>> Begin READING PASSAGE
Parallel Colt 0.10.1

Package cern.colt.matrix.tdouble.algo

Linear Algebraic matrix computations operating on DoubleMatrix2D and DoubleMatrix1D.

See: Description

Package cern.colt.matrix.tdouble.algo Description

Linear Algebraic matrix computations operating on DoubleMatrix2D and DoubleMatrix1D.

Overview

The linalg package provides easy and performant access to compute intensive Linear Algebra. Much functionality is concentrated in class DenseDoubleAlgebra and SparseDoubleAlgebra. Five fundamental matrix decompositions, which consist of pairs or triples of matrices, permutation vectors, and the like, produce results in five decomposition classes.  These decompositions are accessed by the Algebra class to compute solutions of simultaneous linear equations, determinants, inverses and other matrix functions.  The five decompositions are

Colt and Jama

This package could only be rolled out easily because it is to a large degree adapted from interfaces and implementations of the Jama matrix package. See the Jama homepage. Due credit is given to Joe Hicklin, Cleve Moler, Peter Webb, Ronald F. Boisvert, Bruce Miller, Roldan Pozo and Karin Remington, the Jama authors from MathWorks and NIST.

Design Issues

Jama matrices are of type Jama.Matrix, Colt matrices of type cern.colt.matrix.tdouble.DoubleMatrix1D, cern.colt.matrix.tdouble.DoubleMatrix2D and cern.colt.matrix.DoubleMatrix3D.
>> End READING PASSAGE
GIVEN REQUEST A –
Give back the Parallel Colt package description above in full, word for word.
>> Begin SOURCE MATERIAL
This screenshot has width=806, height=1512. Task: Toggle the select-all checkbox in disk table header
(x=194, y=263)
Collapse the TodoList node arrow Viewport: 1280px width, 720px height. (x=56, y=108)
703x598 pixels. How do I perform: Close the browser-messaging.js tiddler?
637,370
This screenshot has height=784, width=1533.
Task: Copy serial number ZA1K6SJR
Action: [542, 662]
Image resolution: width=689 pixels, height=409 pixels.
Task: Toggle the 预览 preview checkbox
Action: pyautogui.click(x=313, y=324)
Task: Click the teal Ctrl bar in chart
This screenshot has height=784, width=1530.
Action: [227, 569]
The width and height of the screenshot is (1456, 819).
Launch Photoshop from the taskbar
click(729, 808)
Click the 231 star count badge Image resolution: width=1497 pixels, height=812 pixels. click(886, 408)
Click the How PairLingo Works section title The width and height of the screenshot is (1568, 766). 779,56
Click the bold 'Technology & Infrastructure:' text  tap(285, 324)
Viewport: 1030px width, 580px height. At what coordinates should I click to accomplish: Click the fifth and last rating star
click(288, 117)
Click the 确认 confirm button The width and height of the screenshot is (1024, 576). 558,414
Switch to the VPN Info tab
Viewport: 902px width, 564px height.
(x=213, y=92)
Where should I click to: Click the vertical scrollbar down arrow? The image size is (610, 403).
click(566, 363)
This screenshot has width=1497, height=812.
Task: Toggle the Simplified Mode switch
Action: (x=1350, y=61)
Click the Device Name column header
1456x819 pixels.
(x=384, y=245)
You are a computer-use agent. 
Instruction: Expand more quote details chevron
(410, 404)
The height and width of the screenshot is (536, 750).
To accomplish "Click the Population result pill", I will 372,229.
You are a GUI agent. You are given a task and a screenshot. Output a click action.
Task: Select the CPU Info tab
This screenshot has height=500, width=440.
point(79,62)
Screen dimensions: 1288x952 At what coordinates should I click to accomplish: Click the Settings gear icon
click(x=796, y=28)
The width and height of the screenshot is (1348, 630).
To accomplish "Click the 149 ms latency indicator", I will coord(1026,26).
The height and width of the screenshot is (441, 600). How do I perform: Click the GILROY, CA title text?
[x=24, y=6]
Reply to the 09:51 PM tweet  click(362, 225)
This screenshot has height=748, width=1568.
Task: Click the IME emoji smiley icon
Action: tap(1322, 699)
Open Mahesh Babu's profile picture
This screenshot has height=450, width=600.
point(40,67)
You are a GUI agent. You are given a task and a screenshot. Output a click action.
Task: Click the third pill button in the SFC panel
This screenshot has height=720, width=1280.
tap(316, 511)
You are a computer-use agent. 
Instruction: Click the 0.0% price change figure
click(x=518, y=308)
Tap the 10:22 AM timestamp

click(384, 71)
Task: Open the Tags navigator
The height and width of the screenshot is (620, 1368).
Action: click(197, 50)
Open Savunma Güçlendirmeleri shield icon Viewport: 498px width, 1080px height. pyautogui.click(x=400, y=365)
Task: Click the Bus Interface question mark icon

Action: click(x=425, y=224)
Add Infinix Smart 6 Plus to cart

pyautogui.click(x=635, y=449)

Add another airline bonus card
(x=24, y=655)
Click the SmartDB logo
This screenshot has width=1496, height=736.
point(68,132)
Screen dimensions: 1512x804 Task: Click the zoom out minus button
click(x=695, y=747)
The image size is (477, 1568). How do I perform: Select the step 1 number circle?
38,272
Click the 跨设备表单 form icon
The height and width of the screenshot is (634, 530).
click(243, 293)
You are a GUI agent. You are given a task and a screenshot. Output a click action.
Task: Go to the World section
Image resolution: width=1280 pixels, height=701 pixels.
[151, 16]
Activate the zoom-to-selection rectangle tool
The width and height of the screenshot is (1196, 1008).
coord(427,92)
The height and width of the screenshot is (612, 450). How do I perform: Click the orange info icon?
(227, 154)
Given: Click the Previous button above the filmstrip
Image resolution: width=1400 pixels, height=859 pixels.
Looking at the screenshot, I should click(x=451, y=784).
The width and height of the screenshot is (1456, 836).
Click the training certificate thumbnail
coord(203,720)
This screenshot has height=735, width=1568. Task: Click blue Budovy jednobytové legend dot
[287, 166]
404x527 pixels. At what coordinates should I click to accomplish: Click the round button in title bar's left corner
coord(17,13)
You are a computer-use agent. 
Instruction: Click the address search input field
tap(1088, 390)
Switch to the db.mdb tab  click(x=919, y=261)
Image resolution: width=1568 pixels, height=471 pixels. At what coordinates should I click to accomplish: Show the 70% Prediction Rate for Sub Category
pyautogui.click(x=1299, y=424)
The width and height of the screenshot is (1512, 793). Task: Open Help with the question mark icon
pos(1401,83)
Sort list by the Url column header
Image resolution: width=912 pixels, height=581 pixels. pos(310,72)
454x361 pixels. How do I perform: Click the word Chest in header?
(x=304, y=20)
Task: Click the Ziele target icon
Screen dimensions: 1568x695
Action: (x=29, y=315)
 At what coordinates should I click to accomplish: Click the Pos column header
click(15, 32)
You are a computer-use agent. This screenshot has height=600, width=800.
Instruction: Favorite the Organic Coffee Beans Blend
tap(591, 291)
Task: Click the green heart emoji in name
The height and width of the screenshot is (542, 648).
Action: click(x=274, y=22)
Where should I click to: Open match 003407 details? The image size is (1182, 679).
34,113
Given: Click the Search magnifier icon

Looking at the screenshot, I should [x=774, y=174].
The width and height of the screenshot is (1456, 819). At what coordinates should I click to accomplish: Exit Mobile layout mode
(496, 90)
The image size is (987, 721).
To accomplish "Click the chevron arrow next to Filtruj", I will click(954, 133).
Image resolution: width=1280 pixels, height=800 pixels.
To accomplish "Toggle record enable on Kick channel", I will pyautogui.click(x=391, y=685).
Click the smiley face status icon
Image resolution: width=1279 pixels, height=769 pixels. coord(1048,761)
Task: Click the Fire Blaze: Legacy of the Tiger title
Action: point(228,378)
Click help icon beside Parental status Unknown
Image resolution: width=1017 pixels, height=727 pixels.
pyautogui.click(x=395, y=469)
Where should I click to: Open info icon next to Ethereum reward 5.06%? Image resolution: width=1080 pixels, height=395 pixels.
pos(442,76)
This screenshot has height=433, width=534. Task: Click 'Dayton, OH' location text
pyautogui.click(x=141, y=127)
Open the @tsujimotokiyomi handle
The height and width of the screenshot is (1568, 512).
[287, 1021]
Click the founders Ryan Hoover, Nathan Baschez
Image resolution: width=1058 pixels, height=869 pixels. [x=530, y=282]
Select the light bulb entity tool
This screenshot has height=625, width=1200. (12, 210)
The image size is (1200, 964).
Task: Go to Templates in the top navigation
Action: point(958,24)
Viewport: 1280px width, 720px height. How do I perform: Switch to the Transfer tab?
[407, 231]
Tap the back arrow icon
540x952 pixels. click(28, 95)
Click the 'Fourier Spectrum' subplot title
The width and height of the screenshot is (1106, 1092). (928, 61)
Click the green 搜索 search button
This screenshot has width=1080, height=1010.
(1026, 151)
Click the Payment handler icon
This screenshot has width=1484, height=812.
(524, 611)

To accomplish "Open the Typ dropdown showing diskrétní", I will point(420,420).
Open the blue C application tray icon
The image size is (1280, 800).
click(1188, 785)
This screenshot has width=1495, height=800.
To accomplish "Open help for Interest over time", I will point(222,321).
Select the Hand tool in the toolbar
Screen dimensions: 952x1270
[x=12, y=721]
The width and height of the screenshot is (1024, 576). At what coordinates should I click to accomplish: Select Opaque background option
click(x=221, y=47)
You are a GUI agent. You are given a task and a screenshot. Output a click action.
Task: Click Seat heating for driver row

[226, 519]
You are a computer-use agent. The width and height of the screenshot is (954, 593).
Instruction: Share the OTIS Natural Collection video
>> End SOURCE MATERIAL
GIVEN REQUEST B –
Rescale the stretch of records from the line containing "The width and height of the screenshot is (1024, 576). At" through the end of the records, both ends included. Repeat every line in that stretch, requests included. Multiply each click coordinate in the answers by 1.35 and round it to a whole number, rounding halves up. Output only those lines.

OUTPUT A –
Parallel Colt 0.10.1

Package cern.colt.matrix.tdouble.algo

Linear Algebraic matrix computations operating on DoubleMatrix2D and DoubleMatrix1D.

See: Description

Package cern.colt.matrix.tdouble.algo Description

Linear Algebraic matrix computations operating on DoubleMatrix2D and DoubleMatrix1D.

Overview

The linalg package provides easy and performant access to compute intensive Linear Algebra. Much functionality is concentrated in class DenseDoubleAlgebra and SparseDoubleAlgebra. Five fundamental matrix decompositions, which consist of pairs or triples of matrices, permutation vectors, and the like, produce results in five decomposition classes.  These decompositions are accessed by the Algebra class to compute solutions of simultaneous linear equations, determinants, inverses and other matrix functions.  The five decompositions are

Colt and Jama

This package could only be rolled out easily because it is to a large degree adapted from interfaces and implementations of the Jama matrix package. See the Jama homepage. Due credit is given to Joe Hicklin, Cleve Moler, Peter Webb, Ronald F. Boisvert, Bruce Miller, Roldan Pozo and Karin Remington, the Jama authors from MathWorks and NIST.

Design Issues

Jama matrices are of type Jama.Matrix, Colt matrices of type cern.colt.matrix.tdouble.DoubleMatrix1D, cern.colt.matrix.tdouble.DoubleMatrix2D and cern.colt.matrix.DoubleMatrix3D.

OUTPUT B –
The width and height of the screenshot is (1024, 576). At what coordinates should I click to accomplish: Select Opaque background option
click(x=298, y=63)
You are a GUI agent. You are given a task and a screenshot. Output a click action.
Task: Click Seat heating for driver row

[305, 701]
You are a computer-use agent. The width and height of the screenshot is (954, 593).
Instruction: Share the OTIS Natural Collection video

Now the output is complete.